The legendary solo artist and ex-Husker Du and ex-Sugar frontman entered as
fellow Minnesotans Polara finished their set. At first, band members appeared
to be smiling at singer/guitarist Ed Ackerson's child-like enthusiasm over his
array of effects pedals. But maybe they, along with everyone else, were
pleased to see Mould bring the room to life. After all, Polara's hazy rock
can induce daydream-like states with just a few chords. As Ackerson puts it
in "Sort It Out": "I don't want to wake until it's dark."
As Chicago's Verbow set up their equipment on stage, Mould, who produced
their debut album, Chronicles, turned all conversation back to his
proteges. "If you liked that one (referring to one of his records that an
admirer was gushing about)," he said calmly, "I think you'll like Verbow. "

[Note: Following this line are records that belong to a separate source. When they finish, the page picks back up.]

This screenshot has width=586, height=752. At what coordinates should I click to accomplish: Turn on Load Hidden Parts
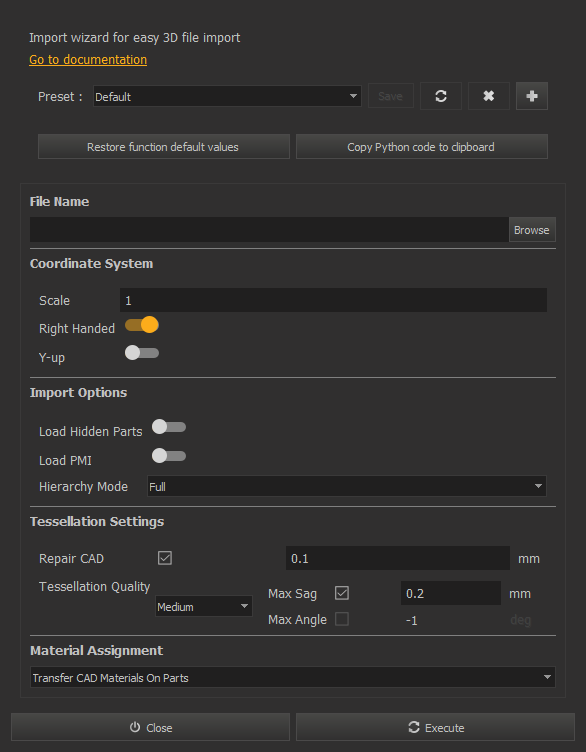click(169, 427)
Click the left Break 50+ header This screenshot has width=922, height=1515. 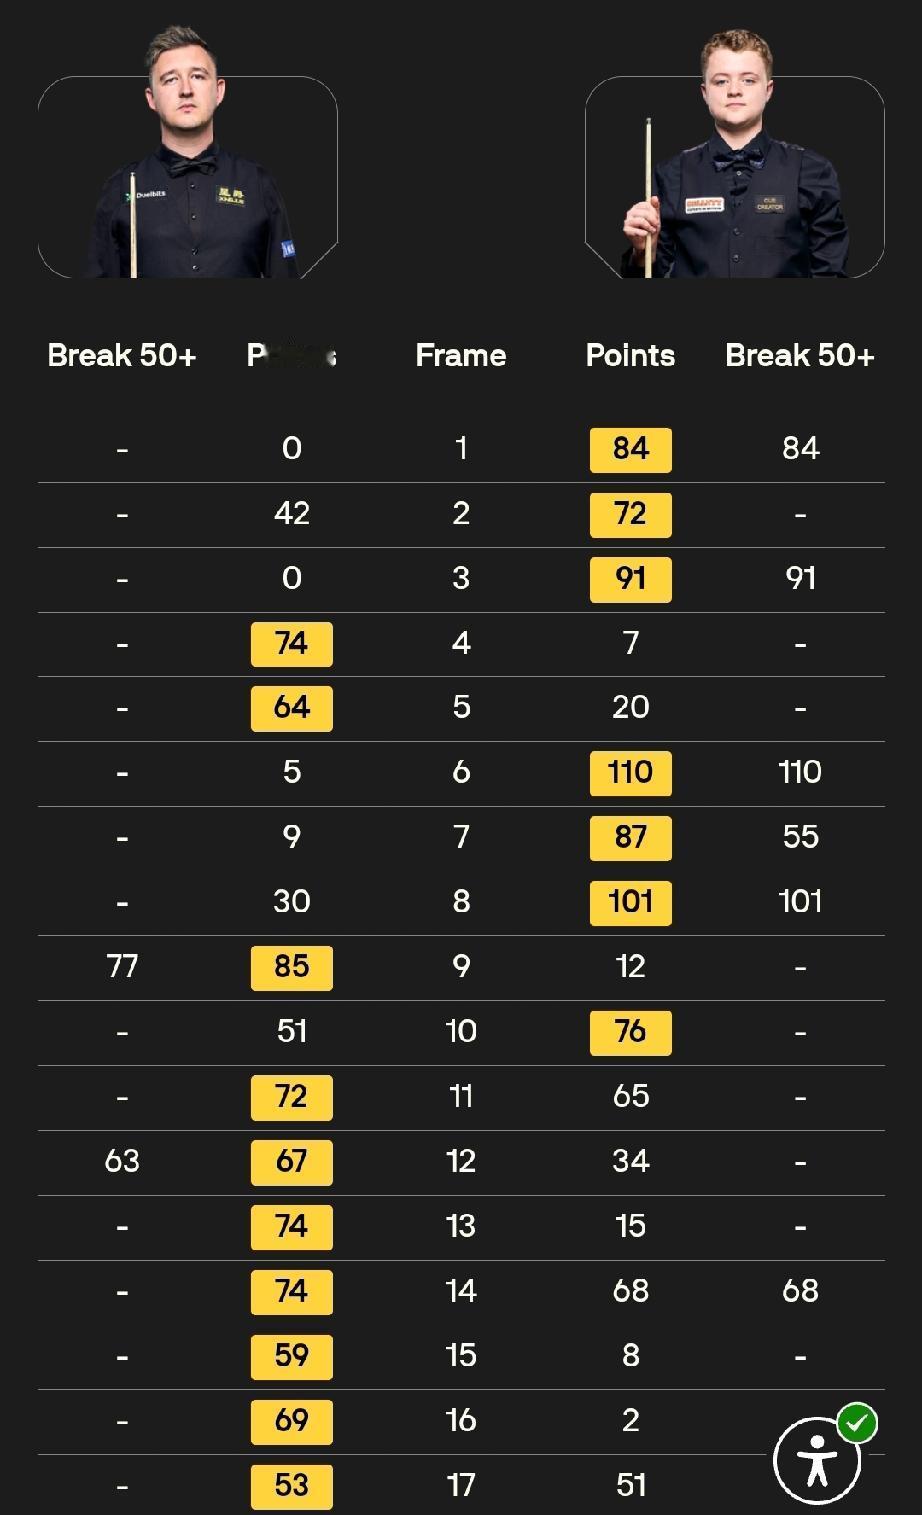pyautogui.click(x=122, y=355)

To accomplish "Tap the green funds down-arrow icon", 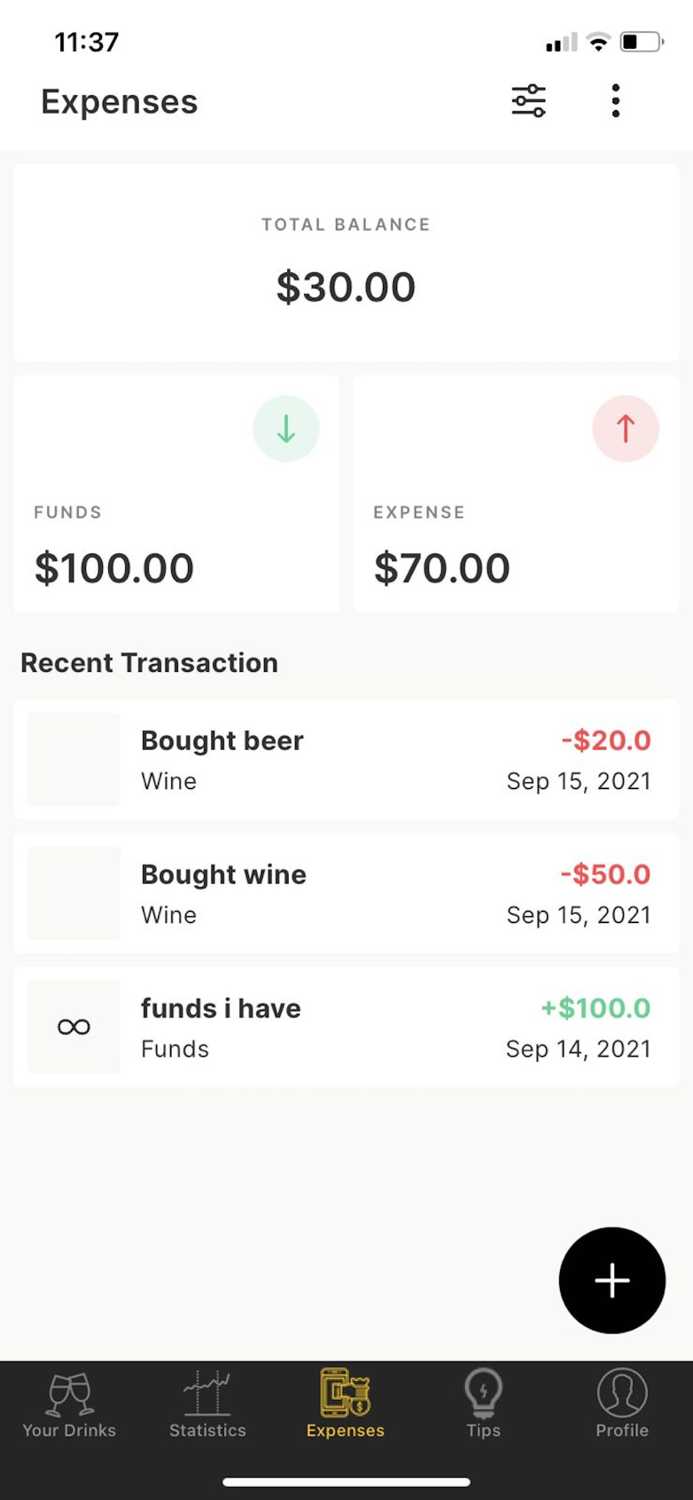I will point(286,429).
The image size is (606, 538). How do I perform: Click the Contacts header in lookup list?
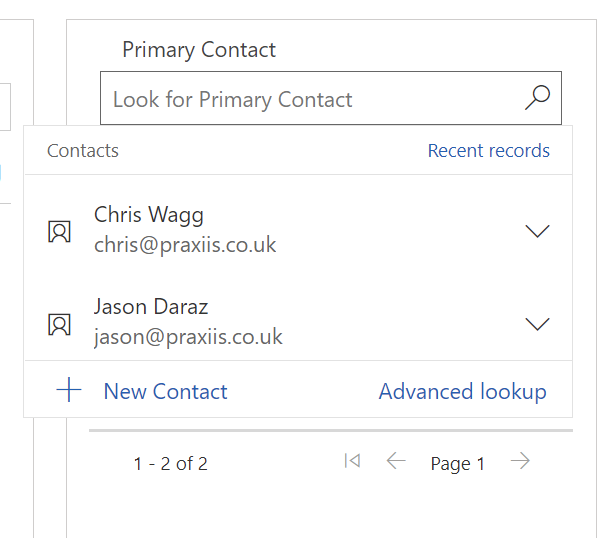83,150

Verbow made good on Mould's recommendation. Gritty vocals and emotionally
delicate lyrics, delivered by singer/guitarist Jason Narducys, poised
themselves against rich and potentially explosive pop. The distorted and
nimble bow work of cellist Allison Chesley, who wore a Meat Puppets T-shirt,
served as the variable that made Verbow unique and memorable.
As raw, romantic poets, you can understand what Mould saw in Verbow that made him want to lend his hand in the studio. As accomplished performers, it's clear why he came to see them live.

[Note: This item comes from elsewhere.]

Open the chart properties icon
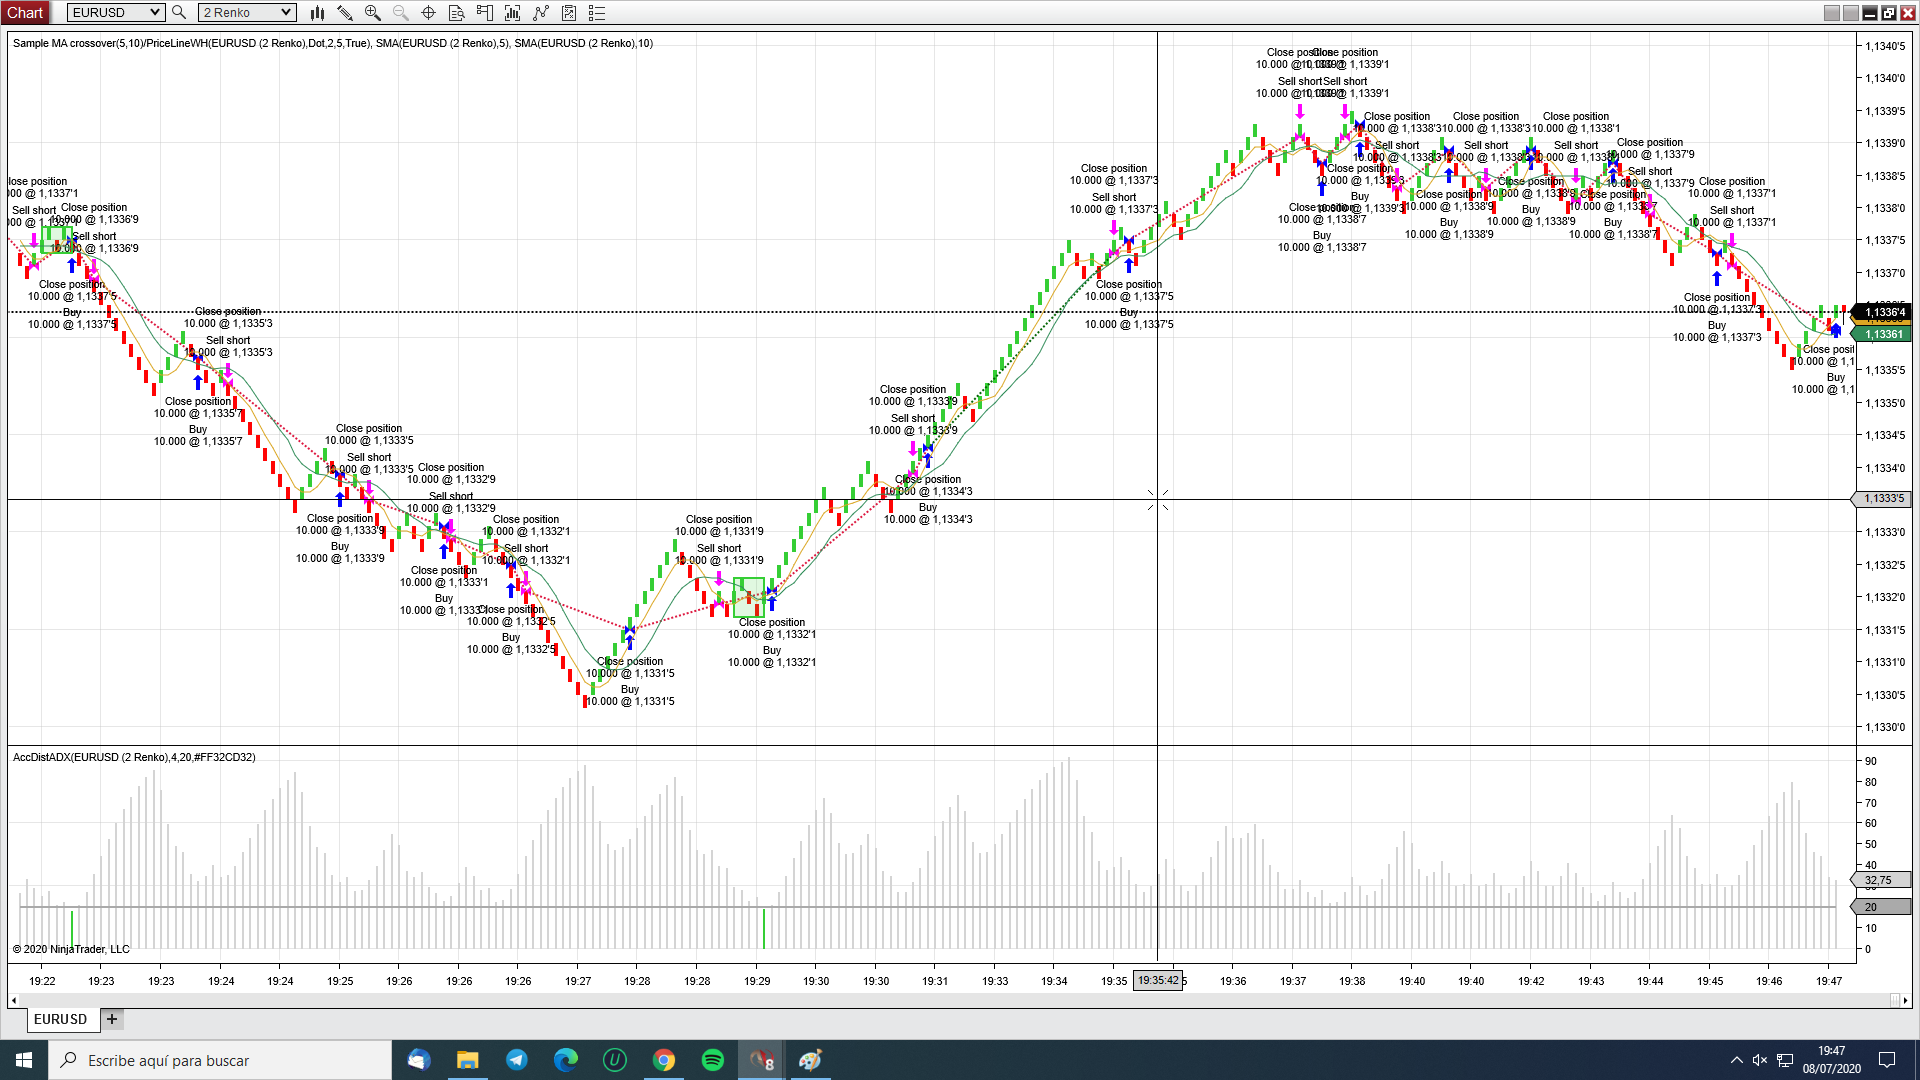This screenshot has width=1920, height=1080. coord(569,13)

Contrary to what you'd expect, the room got more crowded toward the twilight
hours. Due to a late start, Portland, Ore.'s psychedelic sass squad The Dandy
Warhols didn't play until after 2 a.m. Their performance kept up the pace and
then some, alternating older, extended shoegazer jams (i.e., "Minnesota,"
with its swooning lyrics and sonic guitar washes) and incredibly bouncy,
syncopated boppers (i.e., the wry monotony of "I Love You").
Everyone in the band, including drummer/back-up singer Eric Hedford, contributed in their own way to the charismatic presence that kept the audience rapt for well over an hour. Even the Warhols themselves were impressed.
Singer Courtney Taylor quipped, "We told Capitol (who released their latest album, ...Come Down) that we'd never put on a good show at an industry event."